Unlike some other crawling platforms, Browsertrix bills users based on the elapsed time spent crawling a website, scaled by the amount of browser windows used. We don't offer free test crawls as running crawl workflows has a cost for us even if data isn't saved! To minimize execution time used, we recommend monitoring the crawl queue — especially in the beginning — and adding exclusions or other limits to ensure that a crawl doesn't use more execution time than anticipated.

What happens when I run out of crawling minutes?

When you run out of crawling minutes your crawling is paused, which means your running crawls are stopped and you can’t start new crawls. Don’t worry, nothing is deleted!
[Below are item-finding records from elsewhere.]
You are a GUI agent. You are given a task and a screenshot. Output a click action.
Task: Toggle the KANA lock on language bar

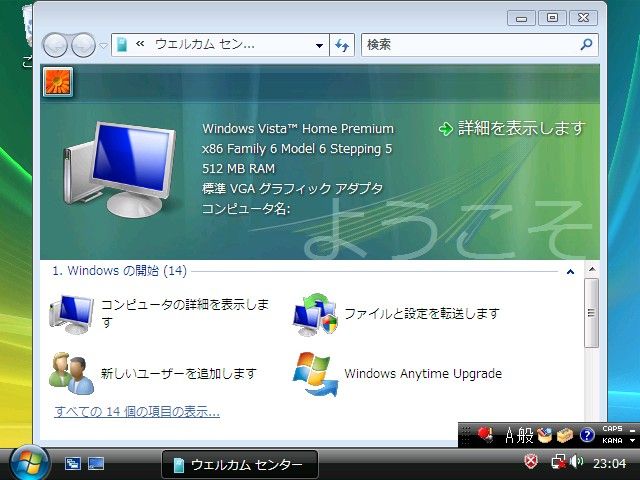coord(612,440)
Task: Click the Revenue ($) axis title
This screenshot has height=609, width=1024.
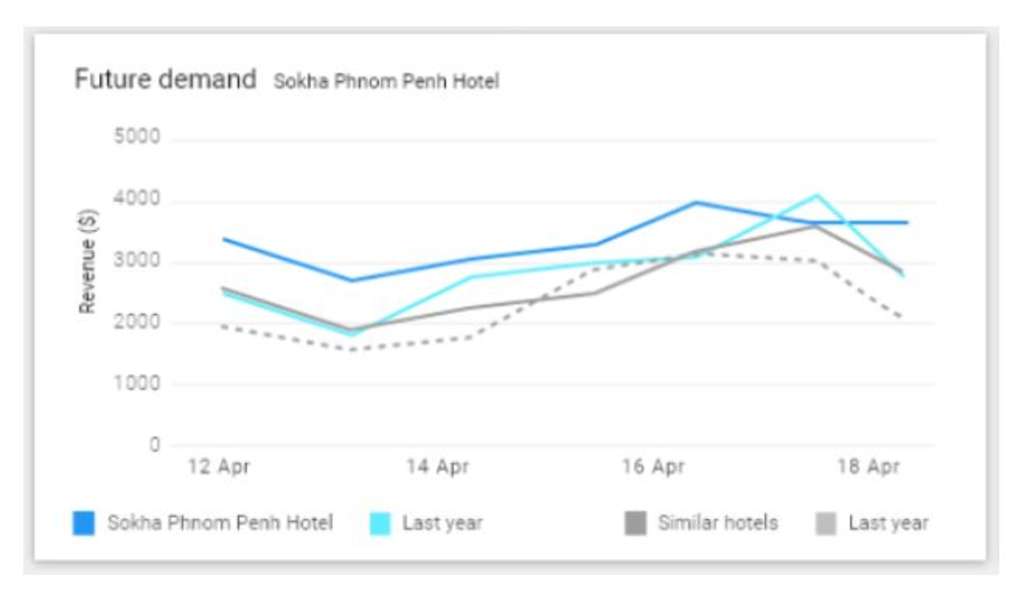Action: (x=88, y=262)
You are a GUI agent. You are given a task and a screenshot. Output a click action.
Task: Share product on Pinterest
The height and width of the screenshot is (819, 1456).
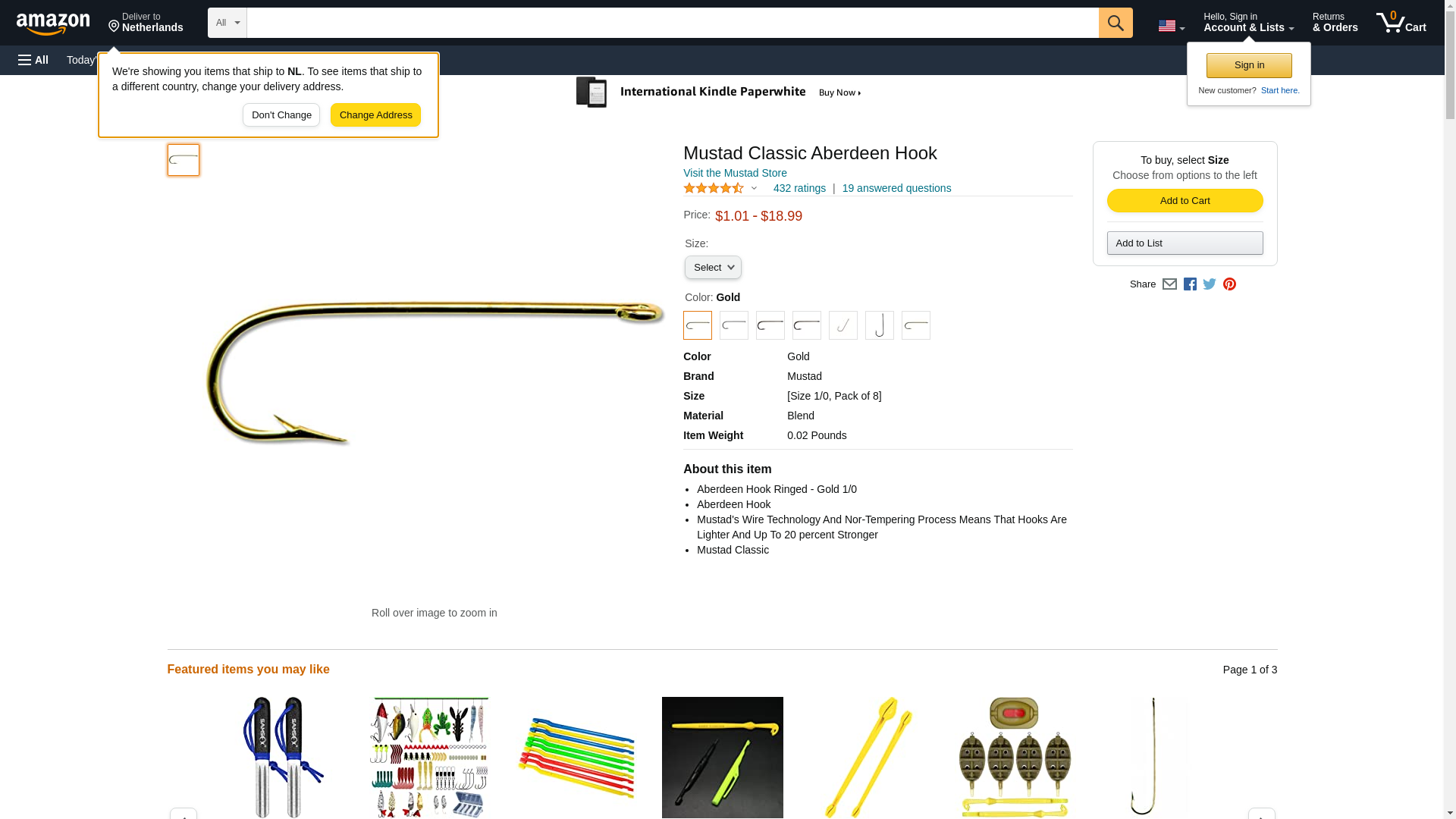tap(1228, 284)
You can upgrade your plan at any time in your Org Settings to increase your crawl minutes and continue running new crawls.

Can I upload WARC files?

Currently we only support uploading WACZ files, Webrecorder’s open standard format for portable self-contained web archives. WACZ files contain WARC data and conversion is lossless. To package your existing WARCs into WACZs, we recommend using our py-wacz command-line application.

Can I schedule automated crawls?

Yes, you can select the frequency of automated crawls on a daily, weekly, or monthly basis. Scheduled crawls will automatically launch even if you are not actively logged into Browsertrix.

Can I export my archived items?

Yes! Exporting content from Browsertrix is as easy as clicking the download button in the item’s actions menu. All content is downloaded as WACZ files, which can be unzipped to reveal their component WARC files with your favorite ZIP extractor tool. Your content will always be yours to export in standard formats.

Is my payment information safe? Can I try Browsertrix without providing payment info?

Yes, we use Stripe, a well-known and trusted payment processor, to handle our payments, so we never see your payment information in the first place. If you’re interested in trying Browsertrix without providing a payment method, or if you’d like to try Browsertrix for longer than 7 days, reach out and we’ll get back to you!

Should I self-host or use Webrecorder's cloud-hosted service?

Perhaps unsurprisingly, we would recommend that most users sign up for our instance. Browsertrix is a complex cloud-native application intended to scale depending on end-user needs. Outside of specific support contracts, we may not be able to support custom instance configurations and generally we focus on changes that target our infrastructure.

I’m allergic to web apps, can I run Browsertrix in my terminal?

You might want to check out Browsertrix Crawler, the command-line application responsible for all crawling operations in Browsertrix. For even bigger jobs that can’t run on your local machine, you can integrate the Browsertrix API into your own scripts.